### BRANO PROPOSTO
____

Tanto basta a comprendere perché, nonostante Evola abbia intrattenuto diverse relazioni nell’ambito della ricerca artistica del primo Novecento, come dimostrano i suoi apporti con Tristan Tzara, Jean Arp, Max Ernst, Edgar Varèse e altri, la sua figura appare, a conti fatti, estranea a quel mondo. Se ne allontanò infatti nel timore che la fluidità di quel clima culturale portasse con sé quegli esiti nichilistici contro cui voleva combattere per affermare i valori metastorici in cui si riconosceva. Il suo distacco dal Futurismo fu legato all’esigenza di elaborare una forma di astrattismo mistico che lo coinvolse profondamente negli anni che vanno dal 1915 al 1921.

____

[Dati di origine]
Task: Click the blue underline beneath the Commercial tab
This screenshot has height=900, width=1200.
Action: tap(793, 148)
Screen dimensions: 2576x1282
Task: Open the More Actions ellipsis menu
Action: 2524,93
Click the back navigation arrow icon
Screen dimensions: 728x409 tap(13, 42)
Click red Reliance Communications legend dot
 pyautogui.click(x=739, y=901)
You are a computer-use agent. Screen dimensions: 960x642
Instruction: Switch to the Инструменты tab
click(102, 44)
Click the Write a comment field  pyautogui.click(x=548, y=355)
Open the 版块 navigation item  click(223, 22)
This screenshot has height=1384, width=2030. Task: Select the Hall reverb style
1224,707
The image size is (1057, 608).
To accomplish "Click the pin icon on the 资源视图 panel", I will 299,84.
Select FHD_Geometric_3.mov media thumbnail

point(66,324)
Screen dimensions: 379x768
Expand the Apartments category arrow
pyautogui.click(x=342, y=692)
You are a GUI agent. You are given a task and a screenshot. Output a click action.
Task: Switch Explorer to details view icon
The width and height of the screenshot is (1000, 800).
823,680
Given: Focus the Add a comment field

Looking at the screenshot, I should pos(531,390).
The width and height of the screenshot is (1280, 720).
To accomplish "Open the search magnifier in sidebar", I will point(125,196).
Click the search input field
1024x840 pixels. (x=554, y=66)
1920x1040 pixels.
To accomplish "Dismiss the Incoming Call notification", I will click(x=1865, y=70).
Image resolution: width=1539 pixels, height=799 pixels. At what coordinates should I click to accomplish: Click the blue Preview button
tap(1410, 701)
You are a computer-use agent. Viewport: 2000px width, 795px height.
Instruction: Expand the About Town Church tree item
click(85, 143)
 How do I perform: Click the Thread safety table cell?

____

### COSA FARAI
(A) Per favore, indica se ciascuna affermazione concorda con il brano su Evola, rispondendo sì o no e citando le parole decisive: (i) Evola si allontanò da quel mondo artistico per timore di esiti nichilistici; (ii) Evola non ebbe rapporti con Tristan Tzara; (iii) l'astrattismo mistico lo coinvolse profondamente dal 1915 al 1921.
(B) Prosegui il brano su Evola a partire dalla sua ultima frase.

### RISULTATI IN ORDINE
(A)
(i) Sì: «Se ne allontanò infatti nel timore che la fluidità di quel clima culturale portasse con sé quegli esiti nichilistici»
(ii) No: «come dimostrano i suoi apporti con Tristan Tzara»
(iii) Sì: «lo coinvolse profondamente negli anni che vanno dal 1915 al 1921»

(B)
La tensione spirituale che animava le avanguardie esprimeva anche una forma di rifiuto nei confronti dell’arte accademica e delle istituzioni culturali e politiche. La tendenza di Evola a orientarsi verso i modelli tradizionali alternativi alla modernità dovette gradualmente farlo sentire estraneo a quegli ambienti. Basti pensare che nel 1921, anno in cui Evola abbandona la pittura, Klee inizia il suo insegnamento alla Bauhaus, dove lo raggiungerà Kandinskij nel ’22. Ci appare naturale pensare Kandinskij e Klee a Dessau, nella sede della Bauhaus, dove condividevano uno degli edifici progettati da Gropius per i maestri della scuola. Evola apparirebbe invece fuori posto in quel luogo-simbolo del modernismo e potremmo forse pensarlo più a suo agio nella nuova Berlino immaginata da Hitler e Speer.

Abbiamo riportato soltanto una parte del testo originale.